I closed my hand. “I got it at Dee’s shop. Why are you so afraid of it?”
“Dee can see through it.” Oberon moved closer to the TV screen and bent down to look at the portrait. “Yes, you’re probably right about the eye matching the portrait. They’re a pair. An enchantment was placed on both the portrait and the miniature, so that if you look through the eye of the portrait you can see what the lover’s eye looks upon—sort of like a remote camera. In fact, I remember when this particular portrait was painted.”
“You do? Did you know her? She looks so sad.”
“Madame Dufay? Yes, she had good reason to be sad. I knew her in Paris in the days just before the Reign of Terror. Now
there
was a time when the demons of Discord and Despair ran rampant! Madame Dufay was a young woman at the court of Louis the Sixteenth. She fell in love there with a young man of mysterious birth and questionable repute. He commissioned a painter to do her portrait, but she knew that because the king frowned on the romance, he would not be able to display it. So she asked the painter to do a miniature of just her eye, so that her lover could wear it and no one but she would know to whom he was professing his devotion. While the artist was painting the eye, she said to him, ‘If only I could see through this eye, I would always be with my lover.’
“And the painter, who had fallen in love with her, thought to himself, ‘If she could see how her lover conducts himself while away from her, she would see he was unworthy of her.’ So he went to a man in Paris who was rumored to know how to make spells. The magician agreed to give him a magical pigment to use in his paintings to effect the spell, on the agreement
that he would be named the painter’s beneficiary in the event of his death. The painter agreed, completed the portrait and the lover’s eye, and gave the portrait to Madame Dufay and the lover’s eye to her lover. The first night he wore it, though, an attempt was made on his life. Seeing this through the eye, Madame Dufay, who was nearby, ran to his aid and was killed herself. When the painter learned what had happened because of him, he hung himself, and his paintings—including the one which Madame Dufay had yet to pay for—became the property of the magician—”

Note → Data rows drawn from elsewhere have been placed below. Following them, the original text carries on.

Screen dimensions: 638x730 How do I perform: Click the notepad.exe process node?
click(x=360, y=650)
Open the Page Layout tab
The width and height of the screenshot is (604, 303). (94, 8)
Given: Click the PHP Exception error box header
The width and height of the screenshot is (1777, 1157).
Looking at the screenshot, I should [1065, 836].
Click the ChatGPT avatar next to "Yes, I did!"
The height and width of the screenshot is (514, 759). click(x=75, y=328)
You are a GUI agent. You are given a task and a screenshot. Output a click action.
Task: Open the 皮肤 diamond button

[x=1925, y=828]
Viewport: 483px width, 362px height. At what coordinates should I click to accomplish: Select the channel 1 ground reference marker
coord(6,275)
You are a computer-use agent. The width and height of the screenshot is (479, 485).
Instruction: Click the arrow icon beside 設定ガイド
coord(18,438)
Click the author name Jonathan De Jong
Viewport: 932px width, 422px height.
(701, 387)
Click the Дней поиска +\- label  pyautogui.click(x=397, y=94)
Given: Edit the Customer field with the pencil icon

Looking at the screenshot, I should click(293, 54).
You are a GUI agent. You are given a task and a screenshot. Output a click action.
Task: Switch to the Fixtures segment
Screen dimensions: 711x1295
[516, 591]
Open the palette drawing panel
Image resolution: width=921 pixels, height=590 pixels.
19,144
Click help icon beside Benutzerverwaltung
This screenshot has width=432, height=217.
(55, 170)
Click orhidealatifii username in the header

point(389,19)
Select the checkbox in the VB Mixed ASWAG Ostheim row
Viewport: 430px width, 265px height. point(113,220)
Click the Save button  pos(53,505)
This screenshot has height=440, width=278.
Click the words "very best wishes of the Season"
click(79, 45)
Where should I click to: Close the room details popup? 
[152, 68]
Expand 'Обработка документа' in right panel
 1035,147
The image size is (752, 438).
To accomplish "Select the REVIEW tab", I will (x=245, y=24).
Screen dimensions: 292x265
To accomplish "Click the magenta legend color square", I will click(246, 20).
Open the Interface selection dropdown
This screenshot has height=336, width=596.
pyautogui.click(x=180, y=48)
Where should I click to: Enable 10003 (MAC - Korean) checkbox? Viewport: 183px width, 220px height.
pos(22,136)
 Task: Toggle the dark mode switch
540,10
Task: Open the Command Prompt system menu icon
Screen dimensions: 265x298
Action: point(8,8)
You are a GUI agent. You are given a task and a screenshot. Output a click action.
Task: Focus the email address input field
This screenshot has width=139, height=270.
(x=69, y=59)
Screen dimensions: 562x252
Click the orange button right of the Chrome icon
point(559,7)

“Wait, don’t tell me . . . the magician was John Dee.”
Oberon inclined his head. “He must have left the eye in his shop hoping you would pick it up and that he’d be able to spy on you. You must destroy it.” Oberon reached for the brooch in my hand.
“No!” I said, pulling my hand away. He looked at me in surprise. I was surprised myself. Since the ordeal in Ddraik’s cave I’d felt a shift in my relationship with Oberon, but I hadn’t realized until now that I knew something he didn’t . . . or at least I thought I did. “I think the eye wanted to be left behind. I think it—she—wanted me to find her. There’s a link between us. I can feel it.”
Oberon sucked in his breath and narrowed his eyes at me. “Ddraik was right. You
are
stronger than I thought. But still, you don’t have my experience. I agree that there might be a link between you and Madame Dufay, but how is that going to help us find Dee?”
“Like this.” I opened my hand. The eye blinked in the sudden light. Oberon backed away.
Why is he so freaked out by it?
I wondered. Something in the way he had told the story seemed . . .
off
to me. As if he were reciting from a script. But
I didn’t have time to ponder the question right now. Oberon was correct about one thing: Dee could be using the portrait to watch us. I was hoping, though, that the portrait was still hanging over his fireplace.